Case Presentation: A 70 year old WM with a history of myasthenia gravis on prednisone for about 1 year prior to admission was admitted with fever, rash and pyuria. Two weeks prior to admission he was started on Azathioprine as his prednisone was being tapered. About 5 days PTA he developed a pustular rash, transient LLQ fullness and fevers up to 102 associated with rigors. He was also recently started on low dose atorvastatin that he stopped 3 days prior to admission believing that it was contributing to his symptoms. A ROS was otherwise negative. He presented to the ED and found to have a temperature of 102.9, borderline hypotension and an O2 sat of 93% on Room Air. His exam showed a diffuse erythematous pustular rash. WBC was normal, transaminases were mildly elevated and a urinalysis was positive for hematuria and pyuria with mild proteinuria. He was started on levofloxacin. Dermatology thought this rash was folliculitis (see Fig) that was confirmed with a biopsy that showed pustular folliculitis. He became hypotensive that was treated with IVF and steroids. Final biopsy results showed sterile folliculitis. His fevers, rash and LFT abnormalities improved with cessation of azathioprine.
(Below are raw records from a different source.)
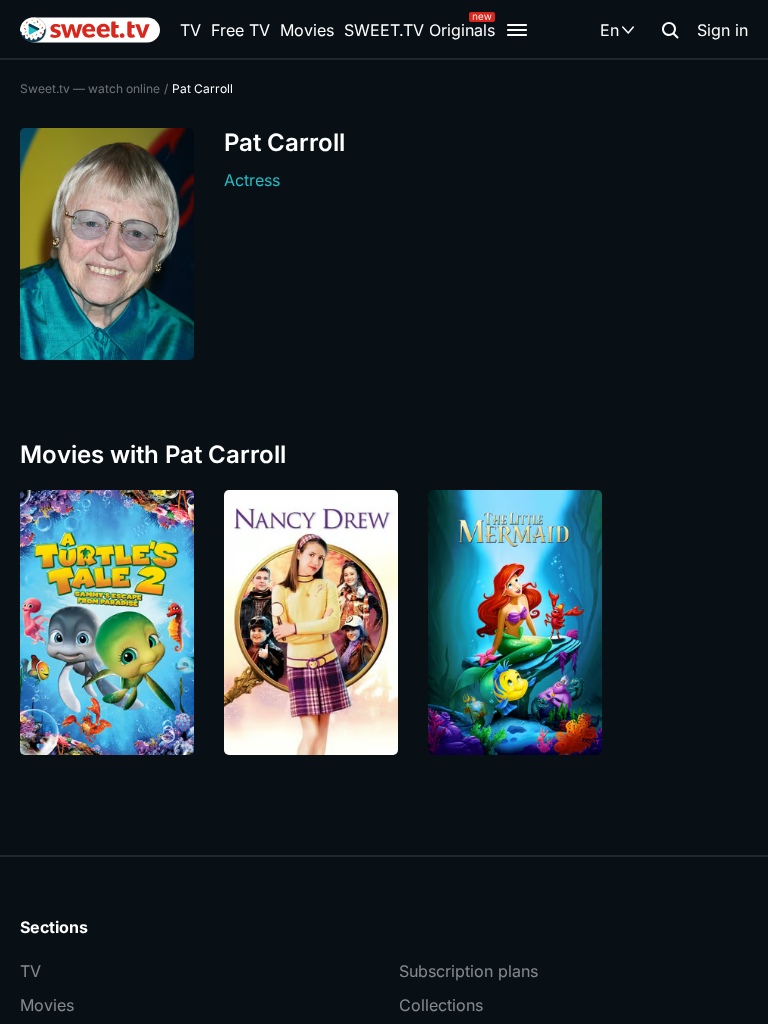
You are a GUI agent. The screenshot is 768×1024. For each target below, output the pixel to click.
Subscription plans (468, 971)
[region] (384, 622)
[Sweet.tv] (90, 30)
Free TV (240, 30)
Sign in (722, 30)
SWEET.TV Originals (419, 30)
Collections (441, 1005)
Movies (307, 30)
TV (190, 30)
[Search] (670, 30)
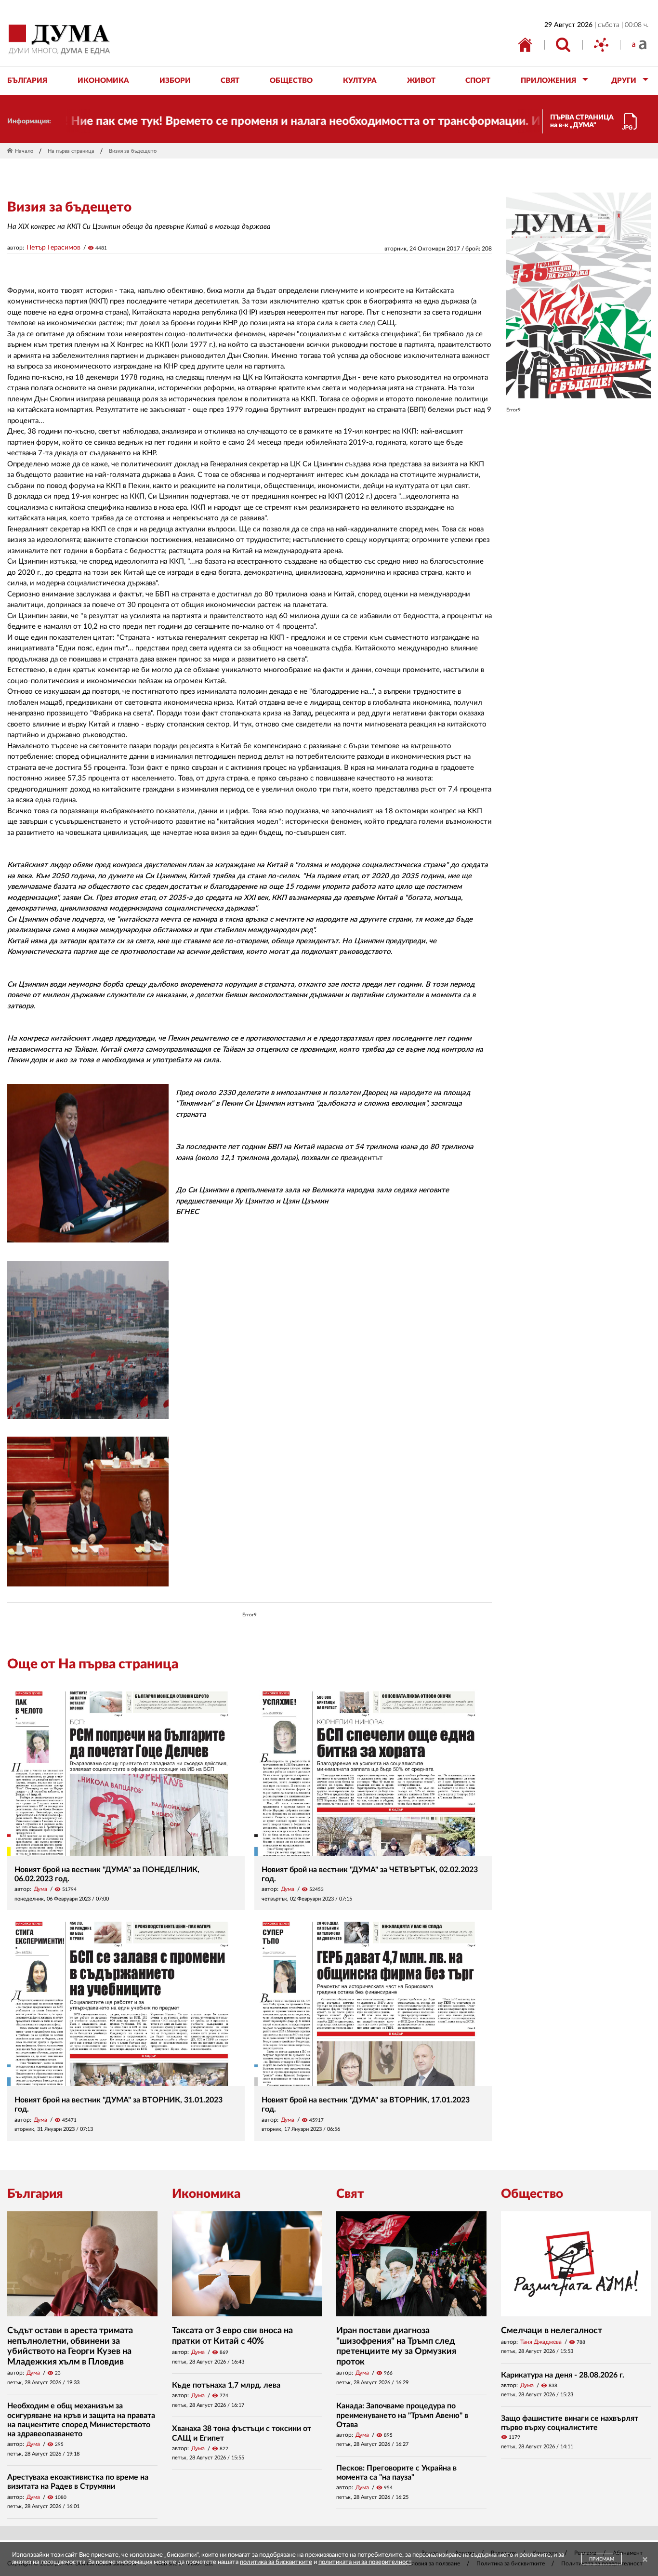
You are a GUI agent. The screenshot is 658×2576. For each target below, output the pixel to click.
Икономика (206, 2194)
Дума (40, 1889)
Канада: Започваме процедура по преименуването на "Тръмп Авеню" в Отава (402, 2415)
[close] (645, 2560)
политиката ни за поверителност (364, 2562)
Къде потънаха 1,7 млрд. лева (226, 2385)
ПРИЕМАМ (601, 2559)
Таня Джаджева (541, 2342)
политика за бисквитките (276, 2562)
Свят (350, 2194)
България (35, 2194)
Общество (532, 2194)
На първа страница (71, 151)
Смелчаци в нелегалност (551, 2330)
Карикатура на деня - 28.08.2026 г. (562, 2375)
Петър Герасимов (53, 247)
Discussion: Azathioprine is a common immunosuppressant that is used in a variety of immunologic mediated conditions; however, azathioprine hypersensitivity Syndrome (AHS) is not well known by hospitalists, although it is reported to occur in up to 2% of patients within a few weeks of initiation. The most common cutaneous manifestation is neutrophilic dermatitis, other conditions such as folliculitis, as in our patient, erythema nodosum, small vessel vasculitis, and nonspecific dermatosis have also been reported. While cutaneous and constitutional sighs are most common, AHS can also be associated with liver, renal and shock. AHS can also be associated anemia, leukocytosis and inflammatory makers.

Conclusions: Hospitalists will commonly encounter patients on azathioprine. Since AHS can be life-a threatening response to Azathrioprine, hospitalist must have a high index of suspicion for AHS in the setting of a systemic illness associated with recent initiation of azathioprine. Immediate discontinuation of azathioprine is essential.